Dauo - Droid

1. Introduction

The current image has no alternative text. The file name is: IMG_20250912_225223-scaled.jpg

Web scraping is the process of extracting data from websites. In Python, we commonly use libraries like requests (to fetch web pages) and BeautifulSoup (to parse and extract information from HTML).

2. Installing Required Libraries

Before scraping, install the libraries:

pip install requests beautifulsoup4

3. Basic Web Scraping Example

import requests
from bs4 import BeautifulSoup

# Step 1: Fetch a web page
url = "https://quotes.toscrape.com/"
response = requests.get(url)

# Step 2: Parse the HTML content
soup = BeautifulSoup(response.text, "html.parser")

# Step 3: Extract quotes and authors
quotes = soup.find_all("span", class_="text")
authors = soup.find_all("small", class_="author")

for q, a in zip(quotes, authors):
    print(f"{q.get_text()} - {a.get_text()}")

Output Example:

“The world as we have created it is a process of our thinking.” - Albert Einstein
“It is our choices, Harry, that show what we truly are.” - J.K. Rowling
...

4. Commonly Used BeautifulSoup Methods

Method	Description
`soup.find(tag)`	Finds the first occurrence of a tag
`soup.find_all(tag)`	Finds all occurrences of a tag
`element.get_text()`	Extracts text content inside an element
`element['attribute']`	Gets the value of an attribute (e.g., `href`)
`soup.select("css_selector")`	Finds elements using CSS selectors

5. Extracting Links Example

links = soup.find_all("a")
for link in links:
    href = link.get("href")
    text = link.get_text(strip=True)
    print(f"Text: {text} -> Link: {href}")

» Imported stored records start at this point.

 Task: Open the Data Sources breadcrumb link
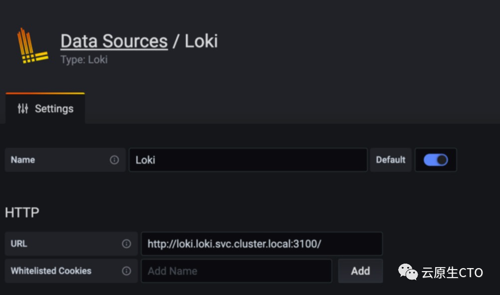tap(114, 41)
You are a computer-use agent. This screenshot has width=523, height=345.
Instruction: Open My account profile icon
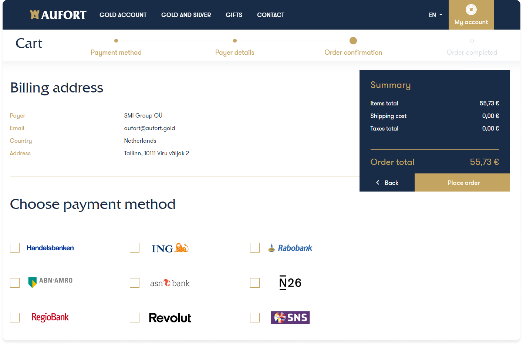(x=471, y=10)
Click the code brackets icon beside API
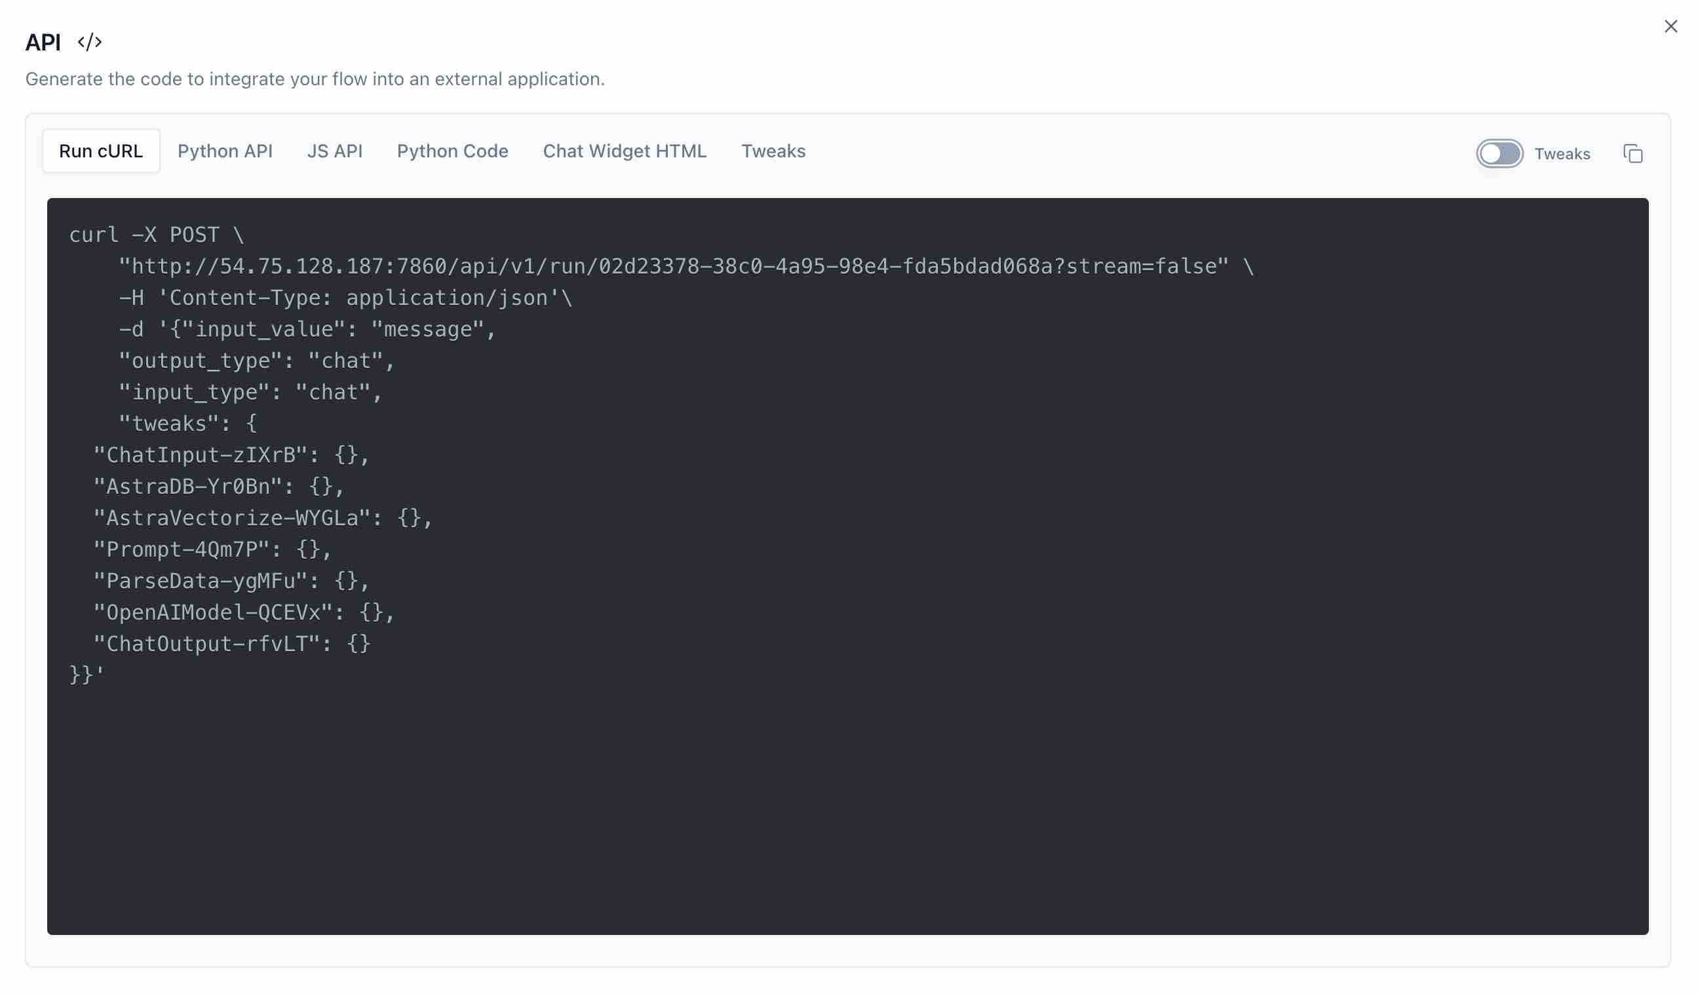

6. Scraping with CSS Selectors

# Example: Get all quotes using CSS selectors
quotes = soup.select("span.text")
for q in quotes:
    print(q.text)

7. Handling Pagination (Multiple Pages)

page = 1
while True:
    url = f"https://quotes.toscrape.com/page/{page}/"
    response = requests.get(url)
    
    if "No quotes found!" in response.text:
        break
    
    soup = BeautifulSoup(response.text, "html.parser")
    quotes = soup.find_all("span", class_="text")
    
    for q in quotes:
        print(q.get_text())
    
    page += 1

8. Best Practices for Web Scraping

✅ Always check the website’s robots.txt rules.
✅ Avoid overloading servers (use delays with time.sleep).
✅ Consider using APIs if available instead of scraping.
✅ Be respectful and ethical when scraping.

9. Summary

requests → Fetches web pages.
BeautifulSoup → Parses and extracts data from HTML.
Methods like .find(), .find_all(), .select(), and .get_text() help extract elements.
Pagination lets you scrape multiple pages in a loop.
Always follow best practices and respect website policies.